• _Extracted text_
--------

By the time I made it into his office, I felt compelled to talk about the environment of their waiting room, and also his office. He'd changed the wall color from a beige-yellow to an orangey-yellow. He'd changed a shapely urn ceramic lamp (a patient broke it) to a cold rigid metal thing. I noticed it right away. Apparently I was the first to say so....and to tell him it was unsettling. I asked him why he'd pick a red yellow for a
psychiatrist's office.....and he said, "I like yellow, it's warm and mellow. The other option was white but I was told that's too sterile."
I said sure, you spend your day here, but what about how color affects your patients' moods? Maybe that's why a patient broke your lamp? He got a kick out of me "analyzing" all this. Why his chair was leather-on-rollers positioned at task height behind the desk, but my chair was crappy fabric with plastic arms, and set at conversational height? It forces the patient to "look up" into his eyes, putting the big dark desk between us felt like another obstacle. His bookcases were filled with 'prop' books, some random objects and fake plants. The windows had metal blinds but no curtains. Nothing soft or comforting or "homey" in the whole place. And the furniture was kinda shoved on one side of the room, around his desk.
He agreed he could
probably use a professional interior designer who knew how to arrange the place as a
mental health space. But he was more of a pharmaceutical-psychiatrist, doing 15 minute Med Check appointments. He didn't really give a shit.
Oh yeah, and he also had only one tiny box of standard-issue hospital Kleenex, the kind that feels like raw paper and falls apart with any moisture. The only garbage can was behind his desk. The guy was very clueless about people's needs. How very odd for a psychiatrist.

--------

• _Information shown_
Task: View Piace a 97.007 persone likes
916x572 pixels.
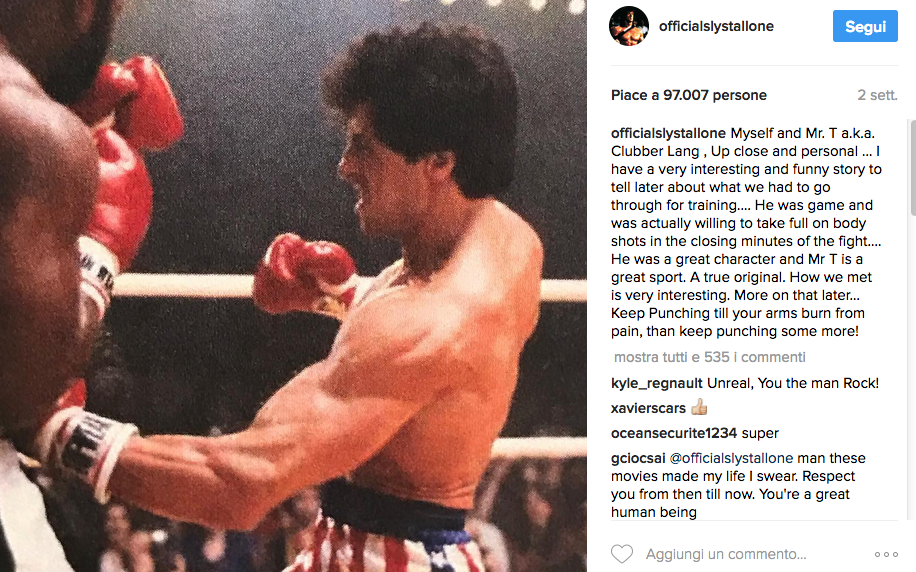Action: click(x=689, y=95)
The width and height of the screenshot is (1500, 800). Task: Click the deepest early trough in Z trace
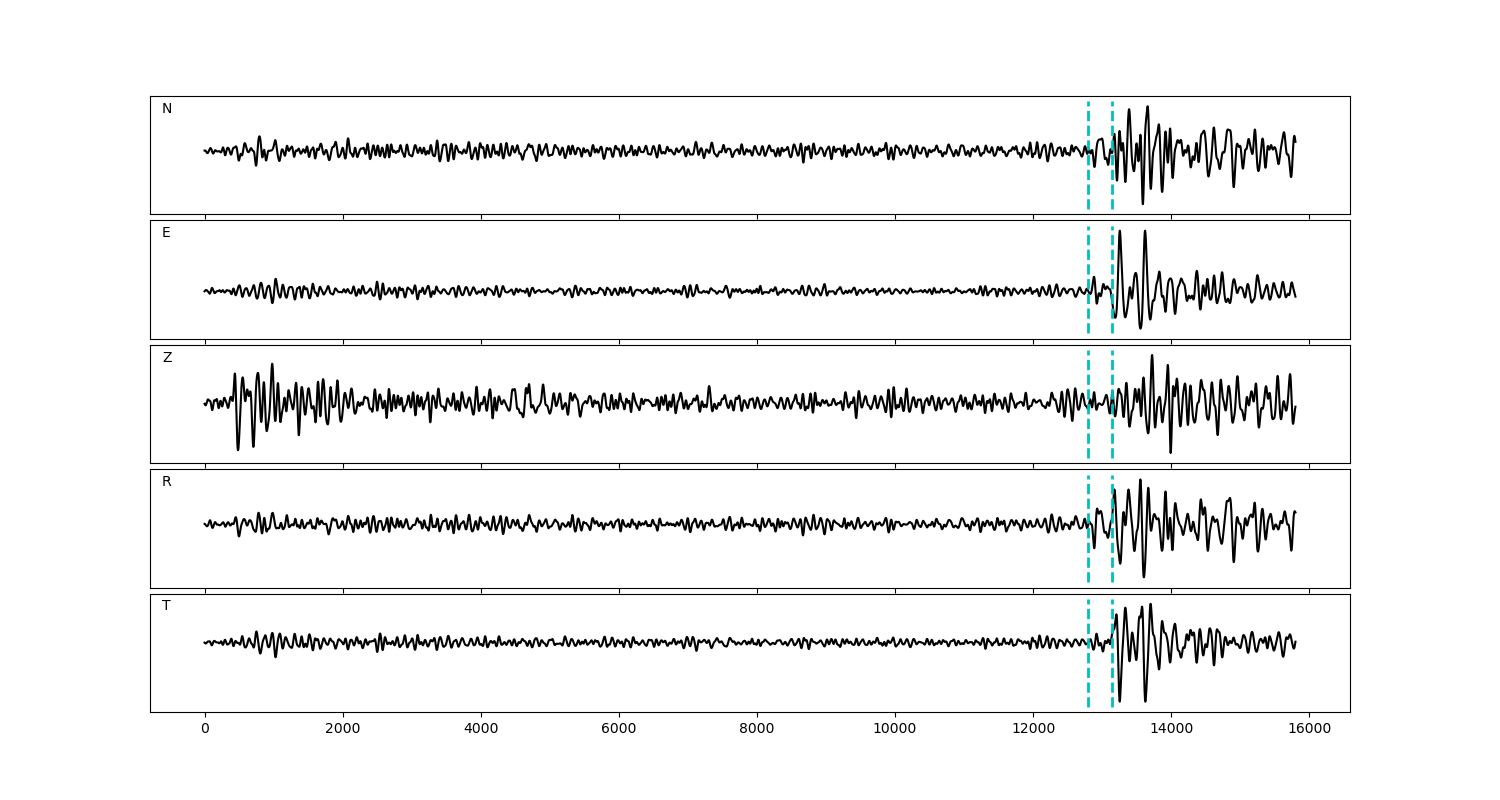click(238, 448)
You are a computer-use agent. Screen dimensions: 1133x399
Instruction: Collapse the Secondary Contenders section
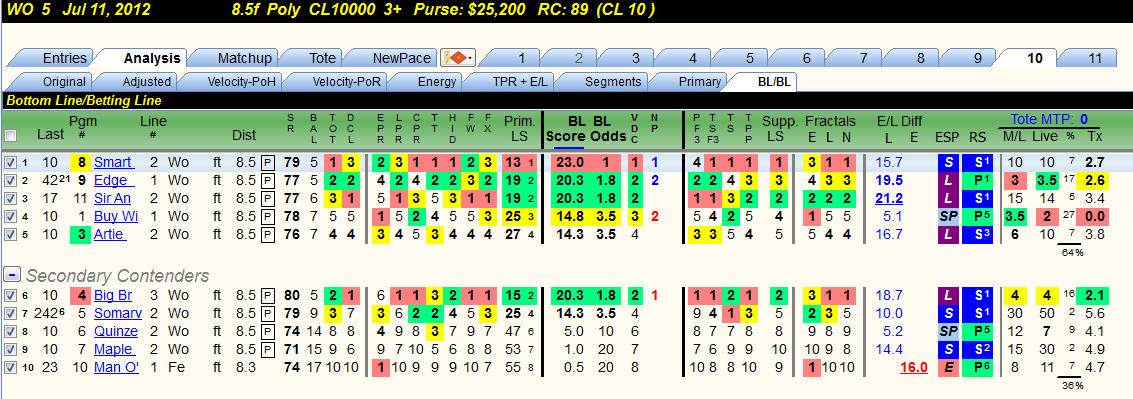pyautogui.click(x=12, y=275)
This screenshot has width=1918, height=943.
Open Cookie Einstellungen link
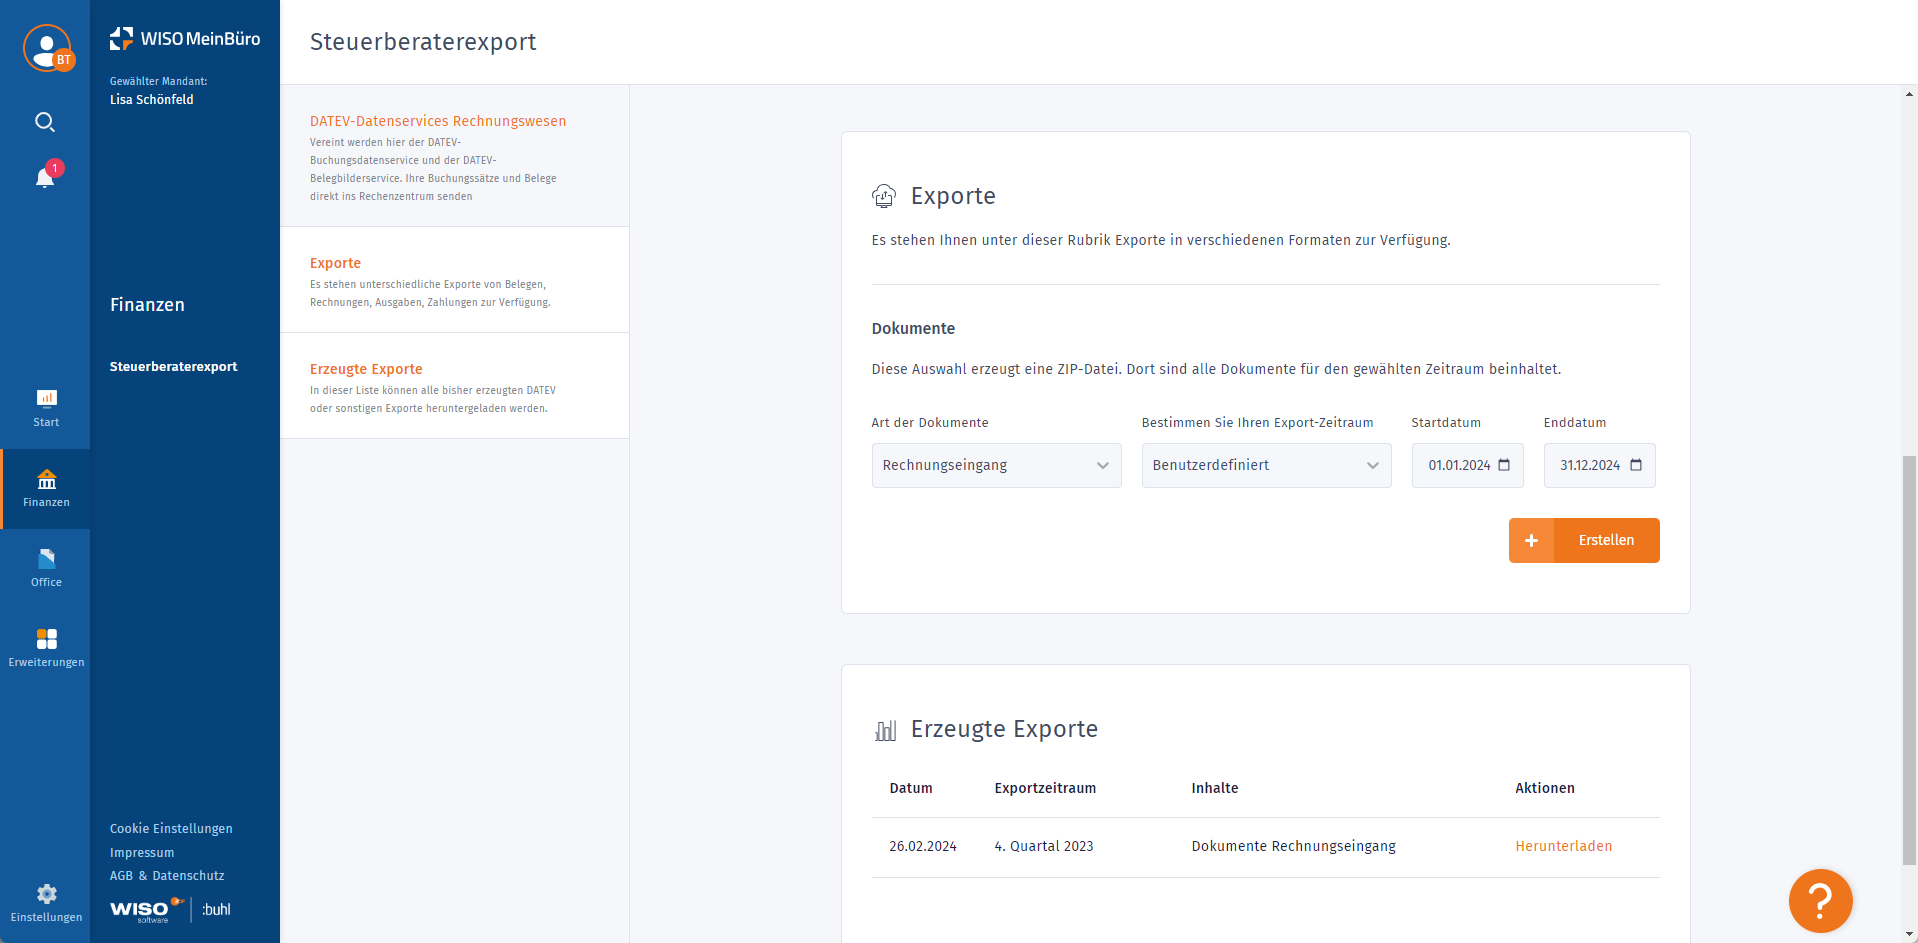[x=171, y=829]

--------

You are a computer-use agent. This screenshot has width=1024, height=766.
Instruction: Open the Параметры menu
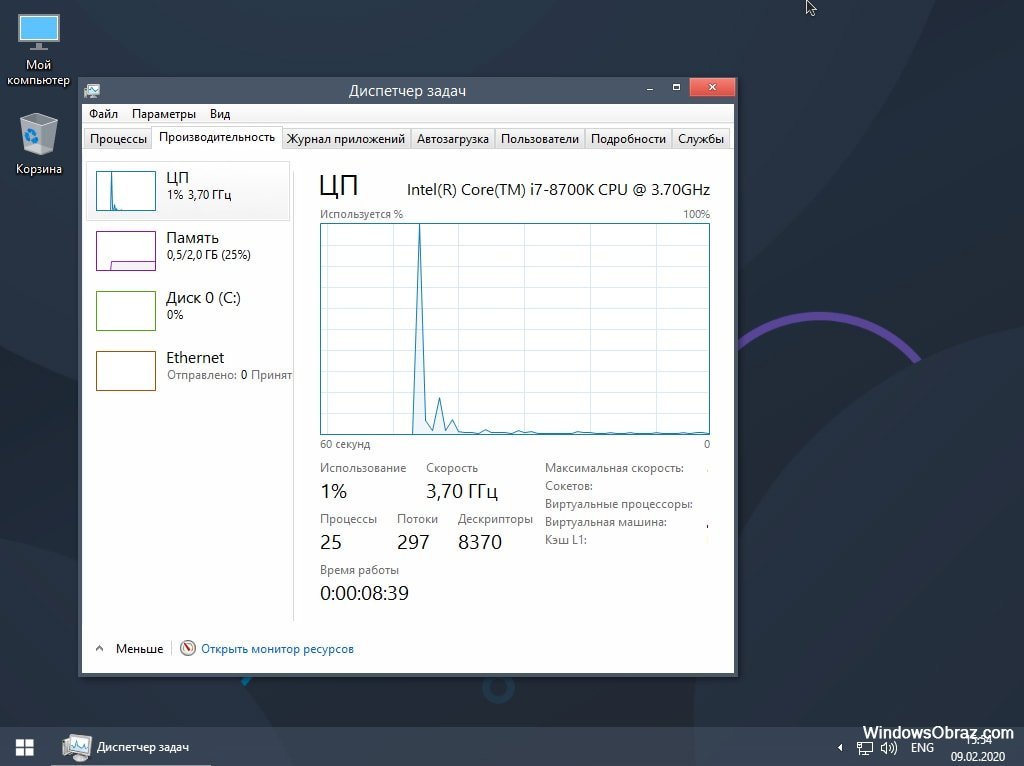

--------

• _Requirement_
Please explain, using the account of the psychiatrist's office, why the writer objected to how the two chairs were set up. Answer in one to three sentences.

• _Solution to this task_
His leather chair on rollers sat at task height behind the desk, while the patient's chair was set lower at conversational height, which forced the patient to look up into his eyes. Having the big dark desk between them also felt like another obstacle.